Every search committee I’ve worked with has contained some enthusiast who was impatient with building process, insisting instead that the committee just jump right in to identifying, contacting, and “talking turkey” with potential candidates. This bull-in-the-china-shop approach is wrong-headed for several reasons. First, it imagines that the “real” work of the committee is hiring the next minister. Not true. The real work of the committee is developing a process that is so trustable, so God-filled, that the committee, the candidates, and the congregation have confidence that the Spirit of God is leading them to the right choice. It is also wrong-headed because it views the search from only one perspective: the hunter who stalks, shoots, and drags home his prey. But what about the perspective of the ‘prey’? The candidate? A quality candidate is going to judge your committee and congregation on the basis of the quality of your process. A slap-hazard, disorganized, poorly planned, seat-of-your-pants process says something about the way your church operates and will drive quality candidates away in droves. On the other hand, a process that shows careful thought, deep prayer, a measured pace, and confidence in God’s leading will make your church attractive to candidates who otherwise might not show much interest.
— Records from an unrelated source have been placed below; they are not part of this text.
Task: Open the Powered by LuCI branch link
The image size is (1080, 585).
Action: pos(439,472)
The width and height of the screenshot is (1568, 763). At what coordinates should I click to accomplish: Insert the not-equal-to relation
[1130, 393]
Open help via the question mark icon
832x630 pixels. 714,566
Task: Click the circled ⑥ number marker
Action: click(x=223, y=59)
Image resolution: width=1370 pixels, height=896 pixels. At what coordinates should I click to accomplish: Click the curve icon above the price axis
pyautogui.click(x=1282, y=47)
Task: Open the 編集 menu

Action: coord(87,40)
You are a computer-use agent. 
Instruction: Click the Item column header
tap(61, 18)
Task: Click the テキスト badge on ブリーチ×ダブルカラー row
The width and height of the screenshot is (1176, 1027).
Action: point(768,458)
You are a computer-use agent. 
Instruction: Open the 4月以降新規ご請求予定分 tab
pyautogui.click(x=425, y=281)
- “Finding a new minister is a practical, not a theological, process.”
People who talk like this are very conscious of the importance of process. They’ll want an organized and efficient effort put into place. They’ll even insist that spiritual exercises like prayer and fasting should be a part of the process. But they don’t want to waste any time on theological reflections about choosing a new minister. Yet developing a theological framework for the selection process (a framework for the committee and the congregation) is crucial. Does your committee operate with an understanding of the calling of God and how that calling has impacted his people and his leaders throughout sacred history? Do they realize how God has gifted and equipped them to serve on this committee? Do they have confidence in and experience with hearing God’s voice and responding to his will? Do they know about spiritual discernment? In the vacuum of such a theological framework, committees are left with resumes and business acumen in making ministerial decisions. And that’s too flimsy a basis on which to build the future of a church.
- We don’t need to be intentional or deliberate. We’re too spiritual for that.”
- “We can find the right minister quickly.”
Act in haste, repent in leisure. You can choose quickly or you can choose well, and the two are often inversely related.